This page has been archived. The content was correct at the time of original publication, but is no longer updated.
Created on 04 February 2009 by ncetm_administrator
Updated on 27 April 2009 by ncetm_administrator

Secondary Magazine Issue 27
 

Diary of a subject leader

Real issues in the life of a fictional Subject Leader

Apparently, weighing the pig doesn’t necessarily make it fatter. Well I knew that, however there are times when I think that I’m the only one who does. Since the 5+ A* to C, including maths and English attainment target, became the singular most important statistic to a school, these departments are being subjected to increasing pressure to squeeze every last drop out of the ‘pivotal’ students. As a result, SLT are continually asking for regular updates on the students’ performance. So I play the game, amending the lists which are then ping-ponged to and fro at regular fortnightly intervals, inserting the occasional question mark, highlight and word ‘left’ next to student names. But does this alone make a difference?

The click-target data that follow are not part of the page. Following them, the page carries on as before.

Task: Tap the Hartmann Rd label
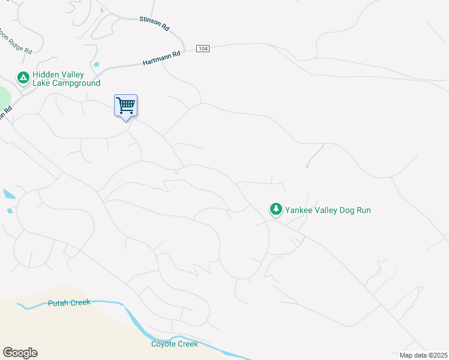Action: [x=161, y=58]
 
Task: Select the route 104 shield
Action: [x=202, y=49]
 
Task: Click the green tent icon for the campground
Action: [x=23, y=77]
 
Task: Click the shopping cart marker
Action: [x=126, y=106]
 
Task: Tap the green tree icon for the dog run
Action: [x=276, y=209]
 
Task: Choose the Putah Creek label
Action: [x=69, y=303]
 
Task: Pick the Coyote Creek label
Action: [x=174, y=344]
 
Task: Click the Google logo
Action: [x=20, y=353]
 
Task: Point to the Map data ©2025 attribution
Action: [x=423, y=355]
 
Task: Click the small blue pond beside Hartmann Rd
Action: [x=95, y=65]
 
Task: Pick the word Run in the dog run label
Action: [x=364, y=210]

I’ve just returned from a meeting with the Head of English and Curriculum Deputy to identify which students are likely to achieve a grade C or more in both subjects with special consideration having been given to the borderline cases. From this discussion, the overlap of students targeted within both English and maths resulted in a list of 15 names. The success or failure of these 15 students would determine whether the school was to be seen as a beacon of good practice or a cause for concern.

As I left, I was still unclear as to how we as a maths department could ensure that the targets would be met and the identified borderline students would achieve in both subjects?  Should these students receive preferential intervention above that of their peers? And what would this intervention look like? And shouldn’t I be making sure that all students get good quality teaching in the classroom rather than relying on interventions?

I was adamant however that whatever strategies were to be implemented, they had to make a difference. Some would be applicable to all students, for example the tier of entry, access to revision classes, availability of resources, understanding of the curriculum and progression between grades. But this wasn’t going to be enough. The new list of targeted students required something special and the overall responsibility had been given to both the Head of English and Head of Maths.

After much discussion and deliberation, the planned strategies fell into two camps, i.e. long and short term. The introduction of Process Skills within the renewed Programme of Study, together with our increasing understanding of Functional Skills, focussed our attention on looking for commonalities between the two contrasting subject areas. This was to include ways in which transferable skills could be collaboratively developed and applied by the students. Unfortunately, this was believed to be too ambitious for our Year 11s this late on in the year. The employed short-term strategies are to consist of increased dialogue with parents, mentoring and assistance with revision. It is important for me to ensure all students get access to the same level of support. However, in this target-driven environment some are now deemed more equal than others.